### WHAT TO WORK ON
Reproduce the data, keeping every word exactly as it is.

Stored items
• • •

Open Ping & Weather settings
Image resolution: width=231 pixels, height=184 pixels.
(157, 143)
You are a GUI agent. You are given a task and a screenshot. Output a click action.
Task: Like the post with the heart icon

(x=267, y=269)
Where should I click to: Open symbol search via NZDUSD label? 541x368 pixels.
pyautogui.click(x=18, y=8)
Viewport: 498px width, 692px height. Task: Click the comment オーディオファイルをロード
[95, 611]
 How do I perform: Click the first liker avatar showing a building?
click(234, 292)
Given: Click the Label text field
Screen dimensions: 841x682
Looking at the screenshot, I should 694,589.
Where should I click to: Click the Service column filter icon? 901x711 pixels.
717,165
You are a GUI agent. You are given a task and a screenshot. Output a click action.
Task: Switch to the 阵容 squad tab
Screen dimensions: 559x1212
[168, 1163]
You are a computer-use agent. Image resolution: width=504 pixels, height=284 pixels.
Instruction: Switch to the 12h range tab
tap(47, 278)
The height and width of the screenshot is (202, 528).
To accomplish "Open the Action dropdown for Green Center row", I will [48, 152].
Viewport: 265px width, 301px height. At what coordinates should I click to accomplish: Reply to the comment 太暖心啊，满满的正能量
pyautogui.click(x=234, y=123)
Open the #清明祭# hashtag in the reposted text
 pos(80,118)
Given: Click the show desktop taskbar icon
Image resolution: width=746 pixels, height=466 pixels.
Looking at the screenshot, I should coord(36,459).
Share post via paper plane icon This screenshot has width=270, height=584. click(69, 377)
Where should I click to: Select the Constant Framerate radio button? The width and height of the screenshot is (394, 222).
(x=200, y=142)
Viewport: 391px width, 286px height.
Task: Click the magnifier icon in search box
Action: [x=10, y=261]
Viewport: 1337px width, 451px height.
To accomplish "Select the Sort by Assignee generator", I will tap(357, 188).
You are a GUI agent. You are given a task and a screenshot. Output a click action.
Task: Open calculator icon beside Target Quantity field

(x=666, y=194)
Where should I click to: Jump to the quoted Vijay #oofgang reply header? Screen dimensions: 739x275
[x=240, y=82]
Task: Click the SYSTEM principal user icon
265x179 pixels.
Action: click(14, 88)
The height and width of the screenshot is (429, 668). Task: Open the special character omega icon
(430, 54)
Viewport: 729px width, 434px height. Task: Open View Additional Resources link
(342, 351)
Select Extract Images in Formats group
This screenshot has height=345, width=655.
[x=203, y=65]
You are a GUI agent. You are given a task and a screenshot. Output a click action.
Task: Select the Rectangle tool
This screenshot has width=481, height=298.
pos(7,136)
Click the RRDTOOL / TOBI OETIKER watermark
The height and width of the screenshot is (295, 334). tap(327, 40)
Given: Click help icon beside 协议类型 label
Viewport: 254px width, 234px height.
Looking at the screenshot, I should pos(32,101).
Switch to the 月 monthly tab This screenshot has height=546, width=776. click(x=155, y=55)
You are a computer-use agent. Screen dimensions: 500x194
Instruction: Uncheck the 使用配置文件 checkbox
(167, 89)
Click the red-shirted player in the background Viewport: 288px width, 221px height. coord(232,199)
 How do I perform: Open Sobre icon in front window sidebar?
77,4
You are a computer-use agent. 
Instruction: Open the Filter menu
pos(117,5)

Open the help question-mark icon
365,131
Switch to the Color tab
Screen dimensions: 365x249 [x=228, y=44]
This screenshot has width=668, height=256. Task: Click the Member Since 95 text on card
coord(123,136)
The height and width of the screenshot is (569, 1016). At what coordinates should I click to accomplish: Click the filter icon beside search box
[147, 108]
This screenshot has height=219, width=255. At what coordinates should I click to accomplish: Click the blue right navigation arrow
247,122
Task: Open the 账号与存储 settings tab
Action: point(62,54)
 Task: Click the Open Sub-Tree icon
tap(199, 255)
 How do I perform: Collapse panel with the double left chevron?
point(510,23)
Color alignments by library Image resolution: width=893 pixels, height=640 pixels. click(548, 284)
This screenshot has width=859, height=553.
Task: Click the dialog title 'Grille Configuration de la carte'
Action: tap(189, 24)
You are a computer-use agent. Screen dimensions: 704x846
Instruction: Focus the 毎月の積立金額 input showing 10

• • •

### RESULT OF THIS TASK
Open Ping & Weather settings
Image resolution: width=231 pixels, height=184 pixels.
(157, 143)
You are a GUI agent. You are given a task and a screenshot. Output a click action.
Task: Like the post with the heart icon

(x=267, y=269)
Where should I click to: Open symbol search via NZDUSD label? 541x368 pixels.
pyautogui.click(x=18, y=8)
Viewport: 498px width, 692px height. Task: Click the comment オーディオファイルをロード
[95, 611]
 How do I perform: Click the first liker avatar showing a building?
click(234, 292)
Given: Click the Label text field
Screen dimensions: 841x682
Looking at the screenshot, I should 694,589.
Where should I click to: Click the Service column filter icon? 901x711 pixels.
717,165
You are a GUI agent. You are given a task and a screenshot. Output a click action.
Task: Switch to the 阵容 squad tab
Screen dimensions: 559x1212
[168, 1163]
You are a computer-use agent. Image resolution: width=504 pixels, height=284 pixels.
Instruction: Switch to the 12h range tab
tap(47, 278)
The height and width of the screenshot is (202, 528).
To accomplish "Open the Action dropdown for Green Center row", I will [48, 152].
Viewport: 265px width, 301px height. At what coordinates should I click to accomplish: Reply to the comment 太暖心啊，满满的正能量
pyautogui.click(x=234, y=123)
Open the #清明祭# hashtag in the reposted text
 pos(80,118)
Given: Click the show desktop taskbar icon
Image resolution: width=746 pixels, height=466 pixels.
Looking at the screenshot, I should coord(36,459).
Share post via paper plane icon This screenshot has width=270, height=584. click(69, 377)
Where should I click to: Select the Constant Framerate radio button? The width and height of the screenshot is (394, 222).
(x=200, y=142)
Viewport: 391px width, 286px height.
Task: Click the magnifier icon in search box
Action: [x=10, y=261]
Viewport: 1337px width, 451px height.
To accomplish "Select the Sort by Assignee generator", I will tap(357, 188).
You are a GUI agent. You are given a task and a screenshot. Output a click action.
Task: Open calculator icon beside Target Quantity field

(x=666, y=194)
Where should I click to: Jump to the quoted Vijay #oofgang reply header? Screen dimensions: 739x275
[x=240, y=82]
Task: Click the SYSTEM principal user icon
265x179 pixels.
Action: click(14, 88)
The height and width of the screenshot is (429, 668). Task: Open the special character omega icon
(430, 54)
Viewport: 729px width, 434px height. Task: Open View Additional Resources link
(342, 351)
Select Extract Images in Formats group
This screenshot has height=345, width=655.
[x=203, y=65]
You are a GUI agent. You are given a task and a screenshot. Output a click action.
Task: Select the Rectangle tool
This screenshot has width=481, height=298.
pos(7,136)
Click the RRDTOOL / TOBI OETIKER watermark
The height and width of the screenshot is (295, 334). tap(327, 40)
Given: Click help icon beside 协议类型 label
Viewport: 254px width, 234px height.
Looking at the screenshot, I should pos(32,101).
Switch to the 月 monthly tab This screenshot has height=546, width=776. click(x=155, y=55)
You are a computer-use agent. Screen dimensions: 500x194
Instruction: Uncheck the 使用配置文件 checkbox
(167, 89)
Click the red-shirted player in the background Viewport: 288px width, 221px height. coord(232,199)
 How do I perform: Open Sobre icon in front window sidebar?
77,4
You are a computer-use agent. 
Instruction: Open the Filter menu
pos(117,5)

Open the help question-mark icon
365,131
Switch to the Color tab
Screen dimensions: 365x249 [x=228, y=44]
This screenshot has width=668, height=256. Task: Click the Member Since 95 text on card
coord(123,136)
The height and width of the screenshot is (569, 1016). At what coordinates should I click to accomplish: Click the filter icon beside search box
[147, 108]
This screenshot has height=219, width=255. At what coordinates should I click to accomplish: Click the blue right navigation arrow
247,122
Task: Open the 账号与存储 settings tab
Action: point(62,54)
 Task: Click the Open Sub-Tree icon
tap(199, 255)
 How do I perform: Collapse panel with the double left chevron?
point(510,23)
Color alignments by library Image resolution: width=893 pixels, height=640 pixels. click(548, 284)
This screenshot has width=859, height=553.
Task: Click the dialog title 'Grille Configuration de la carte'
Action: tap(189, 24)
You are a computer-use agent. Screen dimensions: 704x846
Instruction: Focus the 毎月の積立金額 input showing 10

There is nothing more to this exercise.